WHAT THE EXERCISE ASKS: After finding the line with "Task: Click the repost arrows icon" in the data below, set down exactly each line through the one with "Given: Collapse the PCB/封装 tree section", inclusive, and stop there.

Stored data entries
-=-=-=-=-
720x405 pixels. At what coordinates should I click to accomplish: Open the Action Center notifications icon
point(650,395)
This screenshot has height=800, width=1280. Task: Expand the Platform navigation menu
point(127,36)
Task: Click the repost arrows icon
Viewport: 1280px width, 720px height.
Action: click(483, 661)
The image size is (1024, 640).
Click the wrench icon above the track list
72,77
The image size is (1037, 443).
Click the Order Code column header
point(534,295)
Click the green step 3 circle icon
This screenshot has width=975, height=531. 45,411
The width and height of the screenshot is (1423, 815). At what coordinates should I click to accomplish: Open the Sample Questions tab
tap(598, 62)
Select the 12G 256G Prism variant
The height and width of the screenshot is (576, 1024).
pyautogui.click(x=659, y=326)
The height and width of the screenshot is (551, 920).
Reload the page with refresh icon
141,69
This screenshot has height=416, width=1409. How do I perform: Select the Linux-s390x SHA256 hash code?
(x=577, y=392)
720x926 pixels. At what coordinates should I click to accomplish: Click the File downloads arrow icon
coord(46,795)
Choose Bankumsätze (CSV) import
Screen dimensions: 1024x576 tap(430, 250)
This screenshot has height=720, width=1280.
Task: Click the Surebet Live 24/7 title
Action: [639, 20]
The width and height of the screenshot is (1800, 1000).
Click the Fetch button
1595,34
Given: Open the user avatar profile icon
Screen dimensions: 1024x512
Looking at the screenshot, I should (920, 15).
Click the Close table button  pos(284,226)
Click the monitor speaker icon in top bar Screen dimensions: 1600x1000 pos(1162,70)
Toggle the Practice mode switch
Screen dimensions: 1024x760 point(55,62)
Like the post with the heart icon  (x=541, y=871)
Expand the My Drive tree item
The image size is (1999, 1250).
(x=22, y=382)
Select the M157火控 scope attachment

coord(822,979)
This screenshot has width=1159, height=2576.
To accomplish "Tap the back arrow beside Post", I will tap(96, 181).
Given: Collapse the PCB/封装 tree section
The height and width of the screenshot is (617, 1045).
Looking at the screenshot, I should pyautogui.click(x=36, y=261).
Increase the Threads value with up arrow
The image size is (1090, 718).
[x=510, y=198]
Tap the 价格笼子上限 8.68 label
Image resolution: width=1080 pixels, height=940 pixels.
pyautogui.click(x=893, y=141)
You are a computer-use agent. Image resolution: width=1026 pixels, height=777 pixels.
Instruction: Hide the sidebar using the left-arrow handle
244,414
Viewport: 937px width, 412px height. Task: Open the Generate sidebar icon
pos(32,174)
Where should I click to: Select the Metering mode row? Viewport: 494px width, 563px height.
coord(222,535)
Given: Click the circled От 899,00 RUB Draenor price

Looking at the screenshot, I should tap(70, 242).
-=-=-=-=-
SOLUTION:
Task: Click the repost arrows icon
Viewport: 1280px width, 720px height.
Action: click(483, 661)
The image size is (1024, 640).
Click the wrench icon above the track list
72,77
The image size is (1037, 443).
Click the Order Code column header
point(534,295)
Click the green step 3 circle icon
This screenshot has width=975, height=531. 45,411
The width and height of the screenshot is (1423, 815). At what coordinates should I click to accomplish: Open the Sample Questions tab
tap(598, 62)
Select the 12G 256G Prism variant
The height and width of the screenshot is (576, 1024).
pyautogui.click(x=659, y=326)
The height and width of the screenshot is (551, 920).
Reload the page with refresh icon
141,69
This screenshot has height=416, width=1409. How do I perform: Select the Linux-s390x SHA256 hash code?
(x=577, y=392)
720x926 pixels. At what coordinates should I click to accomplish: Click the File downloads arrow icon
coord(46,795)
Choose Bankumsätze (CSV) import
Screen dimensions: 1024x576 tap(430, 250)
This screenshot has height=720, width=1280.
Task: Click the Surebet Live 24/7 title
Action: [639, 20]
The width and height of the screenshot is (1800, 1000).
Click the Fetch button
1595,34
Given: Open the user avatar profile icon
Screen dimensions: 1024x512
Looking at the screenshot, I should (920, 15).
Click the Close table button  pos(284,226)
Click the monitor speaker icon in top bar Screen dimensions: 1600x1000 pos(1162,70)
Toggle the Practice mode switch
Screen dimensions: 1024x760 point(55,62)
Like the post with the heart icon  (x=541, y=871)
Expand the My Drive tree item
The image size is (1999, 1250).
(x=22, y=382)
Select the M157火控 scope attachment

coord(822,979)
This screenshot has width=1159, height=2576.
To accomplish "Tap the back arrow beside Post", I will tap(96, 181).
Given: Collapse the PCB/封装 tree section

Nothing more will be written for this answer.